[Word and item position data]
+ + + + + + +

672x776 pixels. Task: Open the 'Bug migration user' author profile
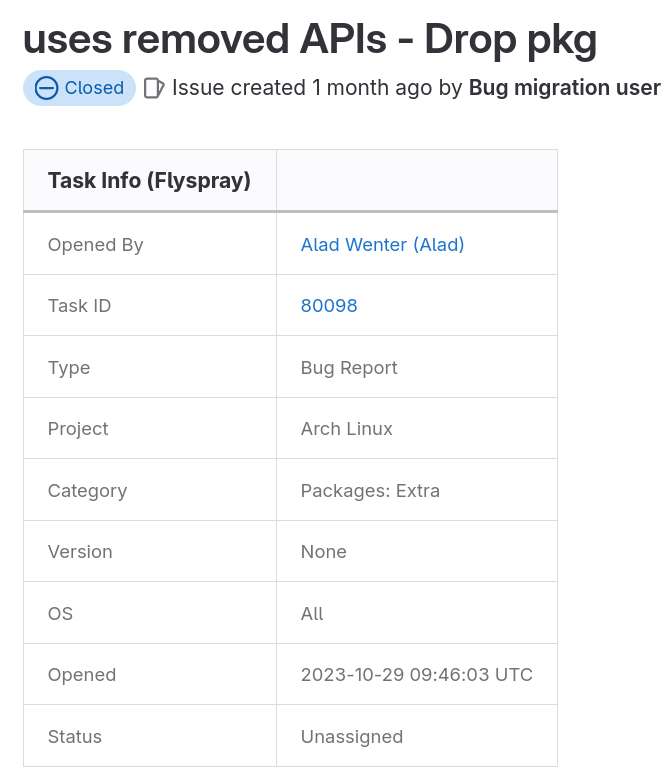pyautogui.click(x=564, y=88)
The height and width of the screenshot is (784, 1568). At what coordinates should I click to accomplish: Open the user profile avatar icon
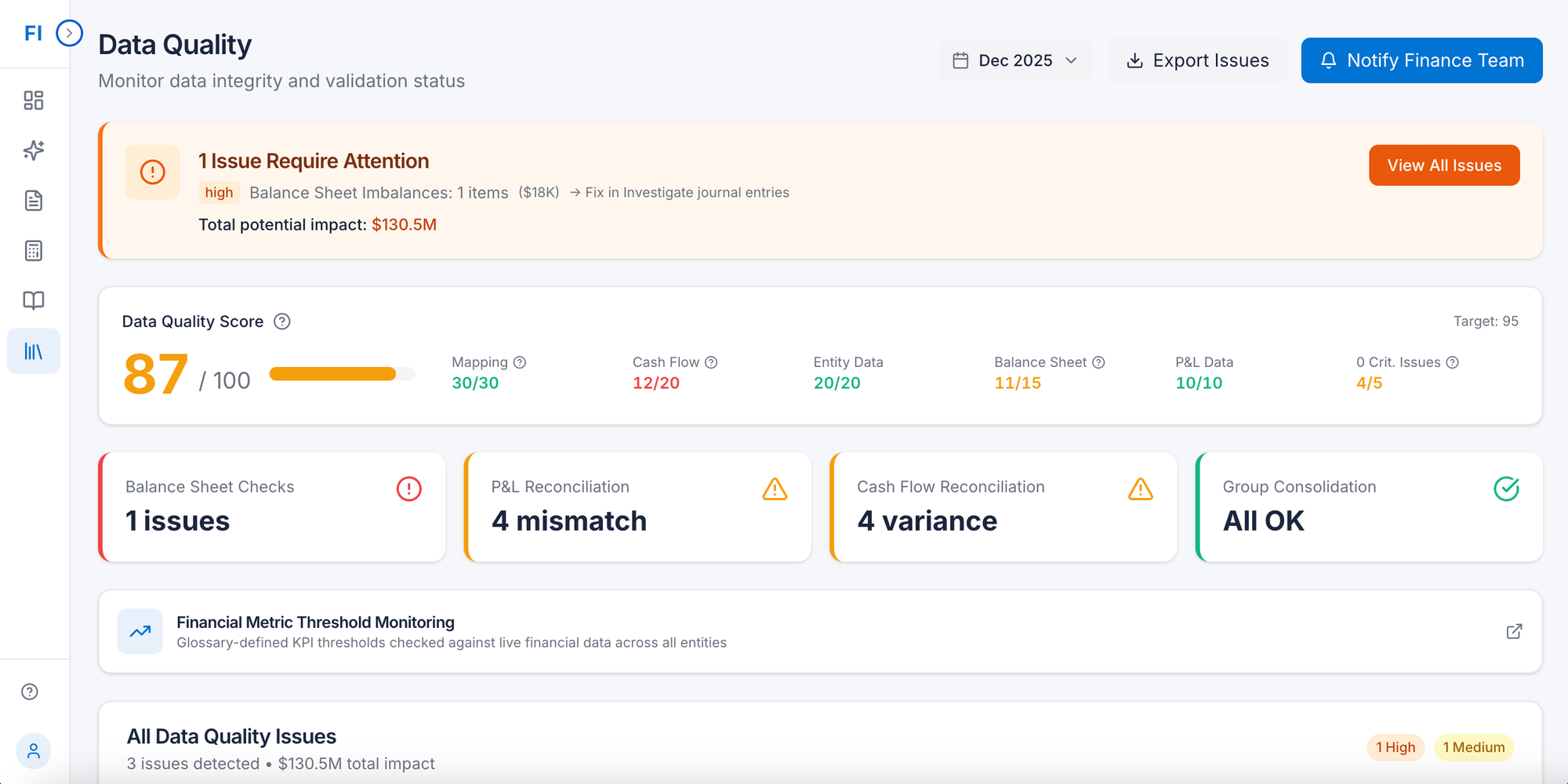(x=33, y=750)
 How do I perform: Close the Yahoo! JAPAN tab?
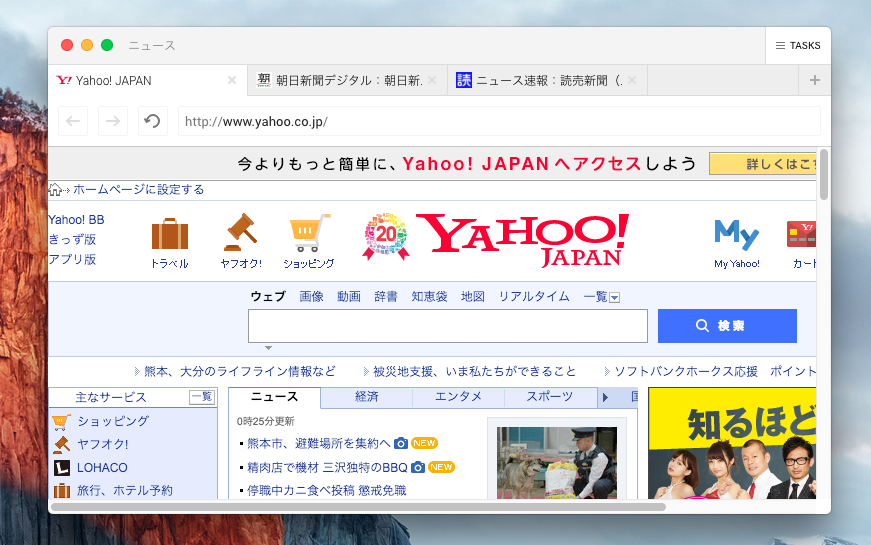pyautogui.click(x=232, y=80)
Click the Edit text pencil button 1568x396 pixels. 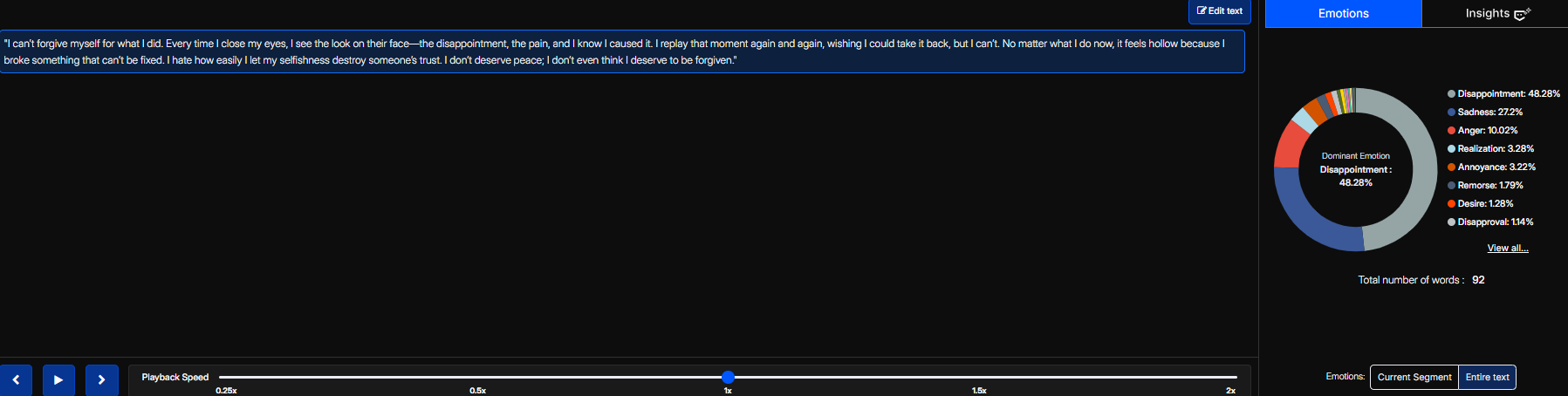tap(1219, 11)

+ + + + + + +

INSTRUCTIONS FOR THE TASK - Extract every one of the rows above that contains the word "Open", matching its case exactly.

COMPLETE ANSWER -
672x776 pixels. Task: Open the 'Bug migration user' author profile
The height and width of the screenshot is (784, 1568). At what coordinates should I click to accomplish: Open the user profile avatar icon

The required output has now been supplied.